■ **TASK REQUIREMENTS**
Reproduce every line of the material below verbatim, from the first line through the last.

■ **DATA RECORDS**
• • • • •
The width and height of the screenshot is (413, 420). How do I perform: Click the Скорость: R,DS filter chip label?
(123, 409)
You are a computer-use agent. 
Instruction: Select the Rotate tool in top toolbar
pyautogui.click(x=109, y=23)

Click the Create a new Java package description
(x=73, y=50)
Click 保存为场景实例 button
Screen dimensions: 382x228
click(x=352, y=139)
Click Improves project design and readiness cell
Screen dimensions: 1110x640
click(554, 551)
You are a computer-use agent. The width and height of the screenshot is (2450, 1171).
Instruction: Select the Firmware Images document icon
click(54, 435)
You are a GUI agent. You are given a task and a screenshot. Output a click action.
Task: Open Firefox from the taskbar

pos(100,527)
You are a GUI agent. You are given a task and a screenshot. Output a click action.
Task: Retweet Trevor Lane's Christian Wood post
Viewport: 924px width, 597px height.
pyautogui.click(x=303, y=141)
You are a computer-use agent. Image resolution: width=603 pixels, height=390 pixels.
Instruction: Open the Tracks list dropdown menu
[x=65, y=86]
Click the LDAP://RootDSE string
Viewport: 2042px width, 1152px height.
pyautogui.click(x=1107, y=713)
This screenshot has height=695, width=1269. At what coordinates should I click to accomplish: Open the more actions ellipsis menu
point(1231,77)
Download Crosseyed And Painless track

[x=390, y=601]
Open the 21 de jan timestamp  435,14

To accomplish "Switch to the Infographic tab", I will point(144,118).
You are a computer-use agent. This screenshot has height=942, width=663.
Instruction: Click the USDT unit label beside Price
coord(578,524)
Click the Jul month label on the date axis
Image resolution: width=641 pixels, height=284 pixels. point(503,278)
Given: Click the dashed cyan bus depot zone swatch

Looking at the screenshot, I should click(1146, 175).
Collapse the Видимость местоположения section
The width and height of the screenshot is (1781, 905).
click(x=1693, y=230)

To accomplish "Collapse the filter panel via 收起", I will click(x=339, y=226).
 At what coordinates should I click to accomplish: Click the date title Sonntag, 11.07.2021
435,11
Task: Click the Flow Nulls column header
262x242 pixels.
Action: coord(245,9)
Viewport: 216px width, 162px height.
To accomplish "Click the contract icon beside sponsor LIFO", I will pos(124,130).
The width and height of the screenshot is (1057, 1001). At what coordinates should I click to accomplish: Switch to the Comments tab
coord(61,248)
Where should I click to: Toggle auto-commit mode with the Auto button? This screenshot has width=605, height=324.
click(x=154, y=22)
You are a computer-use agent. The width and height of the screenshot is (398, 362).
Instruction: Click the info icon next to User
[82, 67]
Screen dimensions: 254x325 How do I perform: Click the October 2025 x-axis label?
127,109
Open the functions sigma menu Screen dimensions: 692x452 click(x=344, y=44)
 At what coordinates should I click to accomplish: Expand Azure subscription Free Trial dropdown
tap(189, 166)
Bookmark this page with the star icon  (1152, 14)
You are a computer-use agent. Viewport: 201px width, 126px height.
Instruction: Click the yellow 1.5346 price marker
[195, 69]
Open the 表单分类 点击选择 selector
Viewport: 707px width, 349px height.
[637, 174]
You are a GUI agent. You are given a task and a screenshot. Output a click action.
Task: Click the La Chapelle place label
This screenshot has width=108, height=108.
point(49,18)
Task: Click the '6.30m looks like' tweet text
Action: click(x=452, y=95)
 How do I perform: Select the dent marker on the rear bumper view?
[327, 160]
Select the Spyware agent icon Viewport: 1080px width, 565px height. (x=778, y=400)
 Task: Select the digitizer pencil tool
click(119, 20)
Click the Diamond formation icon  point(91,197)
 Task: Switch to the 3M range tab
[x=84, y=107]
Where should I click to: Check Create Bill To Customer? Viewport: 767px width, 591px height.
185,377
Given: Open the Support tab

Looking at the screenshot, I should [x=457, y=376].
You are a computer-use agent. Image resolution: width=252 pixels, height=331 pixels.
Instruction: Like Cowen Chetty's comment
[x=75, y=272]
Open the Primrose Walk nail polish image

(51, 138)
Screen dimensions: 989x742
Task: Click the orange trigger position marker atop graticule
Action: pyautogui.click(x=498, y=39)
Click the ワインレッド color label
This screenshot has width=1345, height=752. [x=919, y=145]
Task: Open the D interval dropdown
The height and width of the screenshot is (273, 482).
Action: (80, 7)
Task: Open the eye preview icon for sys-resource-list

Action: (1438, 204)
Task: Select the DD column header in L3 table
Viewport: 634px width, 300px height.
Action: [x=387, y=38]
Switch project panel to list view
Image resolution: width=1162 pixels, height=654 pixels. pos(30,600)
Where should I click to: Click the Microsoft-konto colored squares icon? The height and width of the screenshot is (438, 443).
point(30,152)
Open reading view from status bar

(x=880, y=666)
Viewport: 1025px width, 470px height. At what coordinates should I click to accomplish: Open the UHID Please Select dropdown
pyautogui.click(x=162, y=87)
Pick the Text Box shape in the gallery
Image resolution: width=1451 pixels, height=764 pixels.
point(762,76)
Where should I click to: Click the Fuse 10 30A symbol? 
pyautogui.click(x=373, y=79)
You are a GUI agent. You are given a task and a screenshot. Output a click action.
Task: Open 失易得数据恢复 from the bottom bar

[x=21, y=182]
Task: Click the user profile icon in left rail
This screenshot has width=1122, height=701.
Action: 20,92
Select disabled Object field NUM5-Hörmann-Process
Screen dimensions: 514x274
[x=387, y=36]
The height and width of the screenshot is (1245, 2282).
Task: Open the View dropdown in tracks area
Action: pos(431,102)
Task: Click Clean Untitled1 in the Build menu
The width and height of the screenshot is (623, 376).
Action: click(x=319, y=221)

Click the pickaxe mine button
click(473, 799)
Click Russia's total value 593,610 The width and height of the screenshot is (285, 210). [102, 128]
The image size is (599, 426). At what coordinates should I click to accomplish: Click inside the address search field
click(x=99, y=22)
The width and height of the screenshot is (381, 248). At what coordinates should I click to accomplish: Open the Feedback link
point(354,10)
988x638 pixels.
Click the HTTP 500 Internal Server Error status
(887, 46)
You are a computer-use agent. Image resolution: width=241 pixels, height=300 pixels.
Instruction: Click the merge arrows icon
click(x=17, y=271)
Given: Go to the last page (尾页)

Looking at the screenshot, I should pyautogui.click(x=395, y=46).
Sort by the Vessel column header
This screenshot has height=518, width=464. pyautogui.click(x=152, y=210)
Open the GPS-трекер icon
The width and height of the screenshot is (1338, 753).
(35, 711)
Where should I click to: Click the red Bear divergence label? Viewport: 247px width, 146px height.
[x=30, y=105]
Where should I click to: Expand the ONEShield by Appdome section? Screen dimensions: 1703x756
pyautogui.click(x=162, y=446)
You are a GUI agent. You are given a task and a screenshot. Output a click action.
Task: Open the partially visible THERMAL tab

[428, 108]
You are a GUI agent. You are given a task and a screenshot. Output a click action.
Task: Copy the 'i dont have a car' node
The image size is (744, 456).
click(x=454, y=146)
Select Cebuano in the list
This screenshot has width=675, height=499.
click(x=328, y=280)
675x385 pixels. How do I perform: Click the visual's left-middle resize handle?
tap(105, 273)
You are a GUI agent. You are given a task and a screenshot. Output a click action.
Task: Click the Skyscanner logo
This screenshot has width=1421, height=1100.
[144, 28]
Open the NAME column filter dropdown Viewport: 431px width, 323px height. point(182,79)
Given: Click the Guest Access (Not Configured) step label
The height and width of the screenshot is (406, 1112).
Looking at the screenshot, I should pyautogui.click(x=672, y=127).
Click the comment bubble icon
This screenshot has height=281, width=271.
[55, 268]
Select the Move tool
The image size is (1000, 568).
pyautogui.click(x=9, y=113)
• • • • •
■ **TASK SOLUTION**
The width and height of the screenshot is (413, 420). How do I perform: Click the Скорость: R,DS filter chip label?
(123, 409)
You are a computer-use agent. 
Instruction: Select the Rotate tool in top toolbar
pyautogui.click(x=109, y=23)

Click the Create a new Java package description
(x=73, y=50)
Click 保存为场景实例 button
Screen dimensions: 382x228
click(x=352, y=139)
Click Improves project design and readiness cell
Screen dimensions: 1110x640
click(554, 551)
You are a computer-use agent. The width and height of the screenshot is (2450, 1171).
Instruction: Select the Firmware Images document icon
click(54, 435)
You are a GUI agent. You are given a task and a screenshot. Output a click action.
Task: Open Firefox from the taskbar

pos(100,527)
You are a GUI agent. You are given a task and a screenshot. Output a click action.
Task: Retweet Trevor Lane's Christian Wood post
Viewport: 924px width, 597px height.
pyautogui.click(x=303, y=141)
You are a computer-use agent. Image resolution: width=603 pixels, height=390 pixels.
Instruction: Open the Tracks list dropdown menu
[x=65, y=86]
Click the LDAP://RootDSE string
Viewport: 2042px width, 1152px height.
pyautogui.click(x=1107, y=713)
This screenshot has height=695, width=1269. At what coordinates should I click to accomplish: Open the more actions ellipsis menu
point(1231,77)
Download Crosseyed And Painless track

[x=390, y=601]
Open the 21 de jan timestamp  435,14

To accomplish "Switch to the Infographic tab", I will point(144,118).
You are a computer-use agent. This screenshot has height=942, width=663.
Instruction: Click the USDT unit label beside Price
coord(578,524)
Click the Jul month label on the date axis
Image resolution: width=641 pixels, height=284 pixels. point(503,278)
Given: Click the dashed cyan bus depot zone swatch

Looking at the screenshot, I should click(1146, 175).
Collapse the Видимость местоположения section
The width and height of the screenshot is (1781, 905).
click(x=1693, y=230)

To accomplish "Collapse the filter panel via 收起", I will click(x=339, y=226).
 At what coordinates should I click to accomplish: Click the date title Sonntag, 11.07.2021
435,11
Task: Click the Flow Nulls column header
262x242 pixels.
Action: coord(245,9)
Viewport: 216px width, 162px height.
To accomplish "Click the contract icon beside sponsor LIFO", I will pos(124,130).
The width and height of the screenshot is (1057, 1001). At what coordinates should I click to accomplish: Switch to the Comments tab
coord(61,248)
Where should I click to: Toggle auto-commit mode with the Auto button? This screenshot has width=605, height=324.
click(x=154, y=22)
You are a computer-use agent. The width and height of the screenshot is (398, 362).
Instruction: Click the info icon next to User
[82, 67]
Screen dimensions: 254x325 How do I perform: Click the October 2025 x-axis label?
127,109
Open the functions sigma menu Screen dimensions: 692x452 click(x=344, y=44)
 At what coordinates should I click to accomplish: Expand Azure subscription Free Trial dropdown
tap(189, 166)
Bookmark this page with the star icon  (1152, 14)
You are a computer-use agent. Viewport: 201px width, 126px height.
Instruction: Click the yellow 1.5346 price marker
[195, 69]
Open the 表单分类 点击选择 selector
Viewport: 707px width, 349px height.
[637, 174]
You are a GUI agent. You are given a task and a screenshot. Output a click action.
Task: Click the La Chapelle place label
This screenshot has width=108, height=108.
point(49,18)
Task: Click the '6.30m looks like' tweet text
Action: click(x=452, y=95)
 How do I perform: Select the dent marker on the rear bumper view?
[327, 160]
Select the Spyware agent icon Viewport: 1080px width, 565px height. (x=778, y=400)
 Task: Select the digitizer pencil tool
click(119, 20)
Click the Diamond formation icon  point(91,197)
 Task: Switch to the 3M range tab
[x=84, y=107]
Where should I click to: Check Create Bill To Customer? Viewport: 767px width, 591px height.
185,377
Given: Open the Support tab

Looking at the screenshot, I should [x=457, y=376].
You are a computer-use agent. Image resolution: width=252 pixels, height=331 pixels.
Instruction: Like Cowen Chetty's comment
[x=75, y=272]
Open the Primrose Walk nail polish image

(51, 138)
Screen dimensions: 989x742
Task: Click the orange trigger position marker atop graticule
Action: pyautogui.click(x=498, y=39)
Click the ワインレッド color label
This screenshot has width=1345, height=752. [x=919, y=145]
Task: Open the D interval dropdown
The height and width of the screenshot is (273, 482).
Action: (80, 7)
Task: Open the eye preview icon for sys-resource-list

Action: (1438, 204)
Task: Select the DD column header in L3 table
Viewport: 634px width, 300px height.
Action: [x=387, y=38]
Switch project panel to list view
Image resolution: width=1162 pixels, height=654 pixels. pos(30,600)
Where should I click to: Click the Microsoft-konto colored squares icon? The height and width of the screenshot is (438, 443).
point(30,152)
Open reading view from status bar

(x=880, y=666)
Viewport: 1025px width, 470px height. At what coordinates should I click to accomplish: Open the UHID Please Select dropdown
pyautogui.click(x=162, y=87)
Pick the Text Box shape in the gallery
Image resolution: width=1451 pixels, height=764 pixels.
point(762,76)
Where should I click to: Click the Fuse 10 30A symbol? 
pyautogui.click(x=373, y=79)
You are a GUI agent. You are given a task and a screenshot. Output a click action.
Task: Open 失易得数据恢复 from the bottom bar

[x=21, y=182]
Task: Click the user profile icon in left rail
This screenshot has width=1122, height=701.
Action: 20,92
Select disabled Object field NUM5-Hörmann-Process
Screen dimensions: 514x274
[x=387, y=36]
The height and width of the screenshot is (1245, 2282).
Task: Open the View dropdown in tracks area
Action: pos(431,102)
Task: Click Clean Untitled1 in the Build menu
The width and height of the screenshot is (623, 376).
Action: click(x=319, y=221)

Click the pickaxe mine button
click(473, 799)
Click Russia's total value 593,610 The width and height of the screenshot is (285, 210). [102, 128]
The image size is (599, 426). At what coordinates should I click to accomplish: Click inside the address search field
click(x=99, y=22)
The width and height of the screenshot is (381, 248). At what coordinates should I click to accomplish: Open the Feedback link
point(354,10)
988x638 pixels.
Click the HTTP 500 Internal Server Error status
(887, 46)
You are a computer-use agent. Image resolution: width=241 pixels, height=300 pixels.
Instruction: Click the merge arrows icon
click(x=17, y=271)
Given: Go to the last page (尾页)

Looking at the screenshot, I should pyautogui.click(x=395, y=46).
Sort by the Vessel column header
This screenshot has height=518, width=464. pyautogui.click(x=152, y=210)
Open the GPS-трекер icon
The width and height of the screenshot is (1338, 753).
(35, 711)
Where should I click to: Click the red Bear divergence label? Viewport: 247px width, 146px height.
[x=30, y=105]
Where should I click to: Expand the ONEShield by Appdome section? Screen dimensions: 1703x756
pyautogui.click(x=162, y=446)
You are a GUI agent. You are given a task and a screenshot. Output a click action.
Task: Open the partially visible THERMAL tab

[428, 108]
You are a GUI agent. You are given a task and a screenshot. Output a click action.
Task: Copy the 'i dont have a car' node
The image size is (744, 456).
click(x=454, y=146)
Select Cebuano in the list
This screenshot has width=675, height=499.
click(x=328, y=280)
675x385 pixels. How do I perform: Click the visual's left-middle resize handle?
tap(105, 273)
You are a GUI agent. You are given a task and a screenshot. Output a click action.
Task: Click the Skyscanner logo
This screenshot has width=1421, height=1100.
[144, 28]
Open the NAME column filter dropdown Viewport: 431px width, 323px height. point(182,79)
Given: Click the Guest Access (Not Configured) step label
The height and width of the screenshot is (406, 1112).
Looking at the screenshot, I should pyautogui.click(x=672, y=127).
Click the comment bubble icon
This screenshot has height=281, width=271.
[55, 268]
Select the Move tool
The image size is (1000, 568).
pyautogui.click(x=9, y=113)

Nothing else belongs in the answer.